County Executive Janet S. Owens formed the group in the summer, after the fiscal year in which the department ran a $7.2 million overtime tab, exceeding its overtime and overall budgets by more than $800,000 each. Some firefighter supervisors doubled their pay with overtime, and 23 earned more than Owens' salary of $101,999.

An analysis by The Sun found that county leaders consistently have chosen to pay overtime instead of hiring new employees, that the union has secured numerous overtime-creating perks, and that Fire Chief Roger C. Simonds had made few attempts to rein in costs.

County officials have said overtime does not cost more than hiring, but some task force members have said the county has passed the break-even point.

Task force member George F. Bachman compared the continual reliance on overtime to a bubble being expanded.

"That bubble is over this administration right now, and it broke," he said.

Next month, the task force expects to present to Owens a report on how to cut overtime spending, both by hiring more personnel and by implementing more management controls. It also will recommend better use of volunteer firefighters.

Increased controls, many of which will need to be negotiated with the union, would likely save money. But hiring at least 11 paramedics and a yet-to-be determined number of firefighters would cost money. Task force members have said that hiring is necessary because paramedics are run ragged when they are forced to work 48 consecutive hours.

To raise money, Dr. Richard Alcorta of the Maryland Institute for Emergency Medical Services Systems told the task force that Anne Arundel could follow the lead of some other Maryland jurisdictions, including Baltimore City, and charge patients who are transported to the hospital.

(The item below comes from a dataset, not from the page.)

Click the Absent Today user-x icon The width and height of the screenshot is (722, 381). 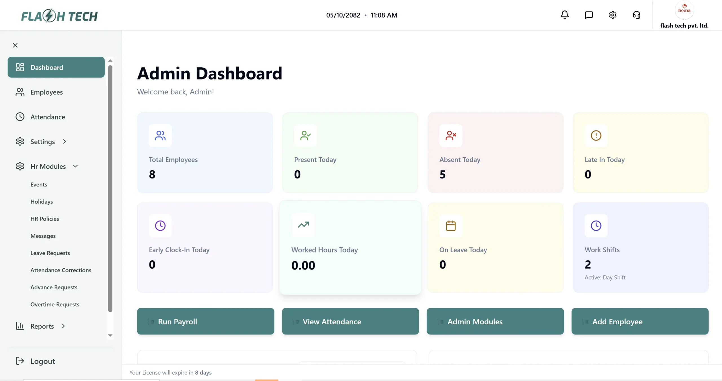pyautogui.click(x=451, y=136)
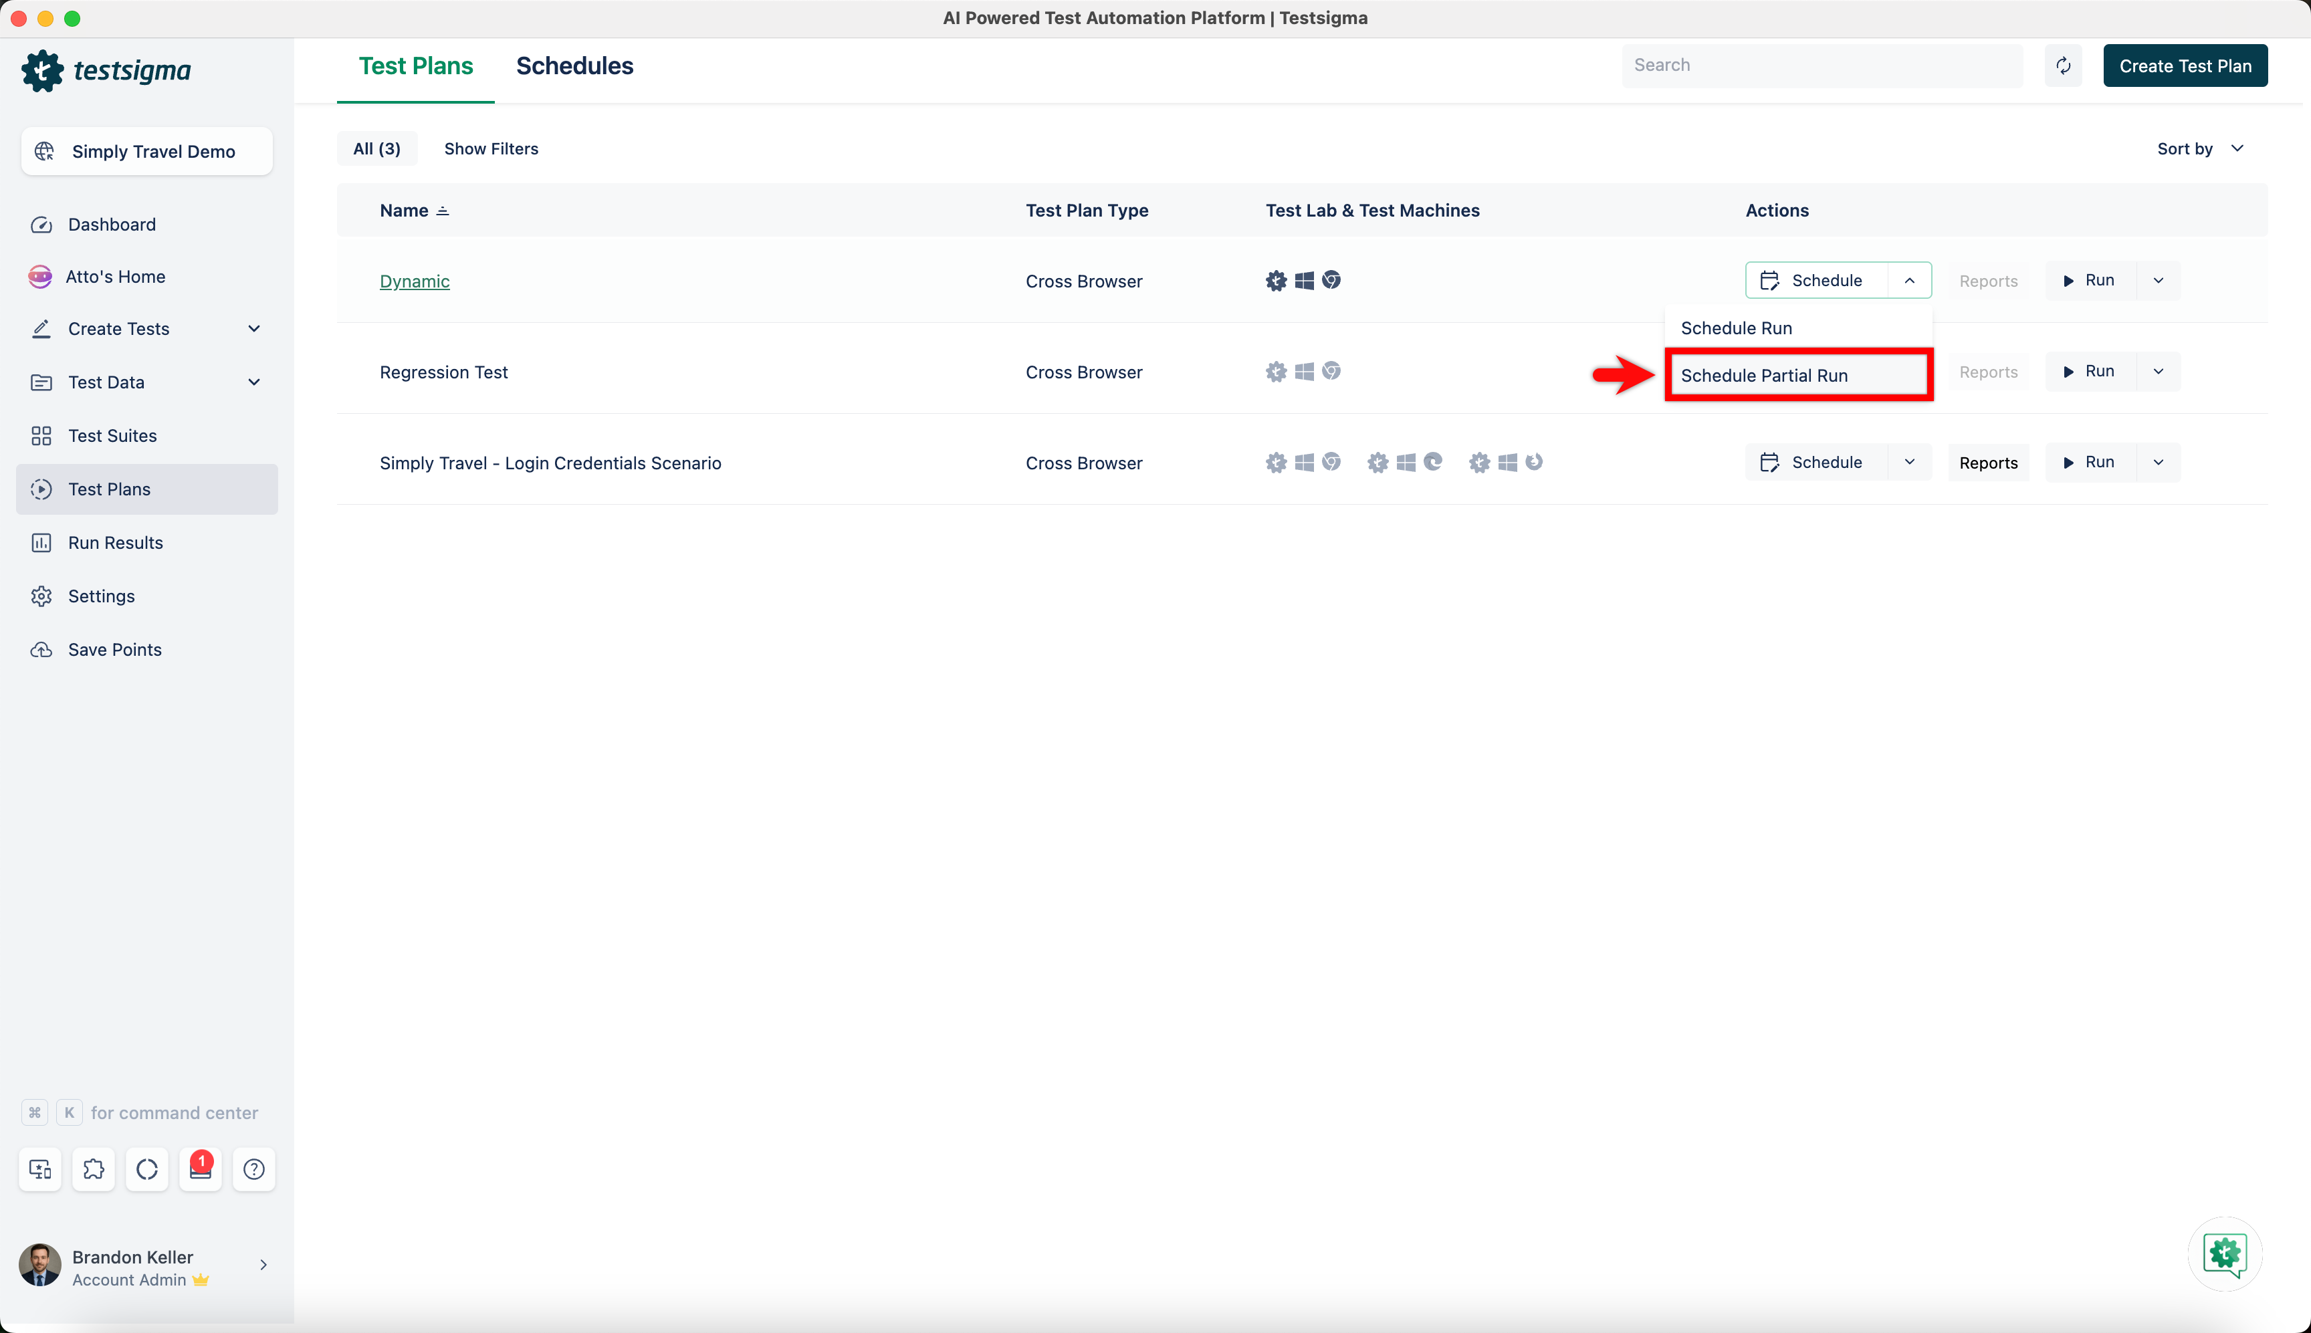
Task: Open the Sort by dropdown
Action: 2199,148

Medicaid and Medicare will reimburse between $169 and $469, depending on the severity of injuries, Alcorta said. Private insurance typically reimburses as well, fire officials said.

The only requirement would be that the county bill all patients, and some task force members said that troubled them - even if the county didn't strongly pursue payment from uninsured patients.

"I don't want it to be a barrier for someone calling the service," said County Councilman Ronald C. Dillon Jr., a task force member.

That's part of the reason the Fire Department examined a similar plan several years ago but never adopted it, fire officials said.

Dillon suggested that the county could use money from a cell-phone tax to pay for Fire Department hiring. Owens has said that she plans to ask the General Assembly for permission to impose a tax on cell-phone use by Anne Arundel residents - similar to a tax imposed in Prince George's County.

The task force briefly revisited earlier discussions about imposing fees on businesses such as assisted-living facilities and nursing homes that heavily use paramedics. It previously has said that it might recommend Owens charge higher impact fees for developments catering to those age 55 and older.

Also yesterday, Simonds told The Sun that Owens' recent decision to make Dec. 26 a county holiday this year will cost his department about $200,000.

Sun staff writer Julie Bykowicz contributed to this article.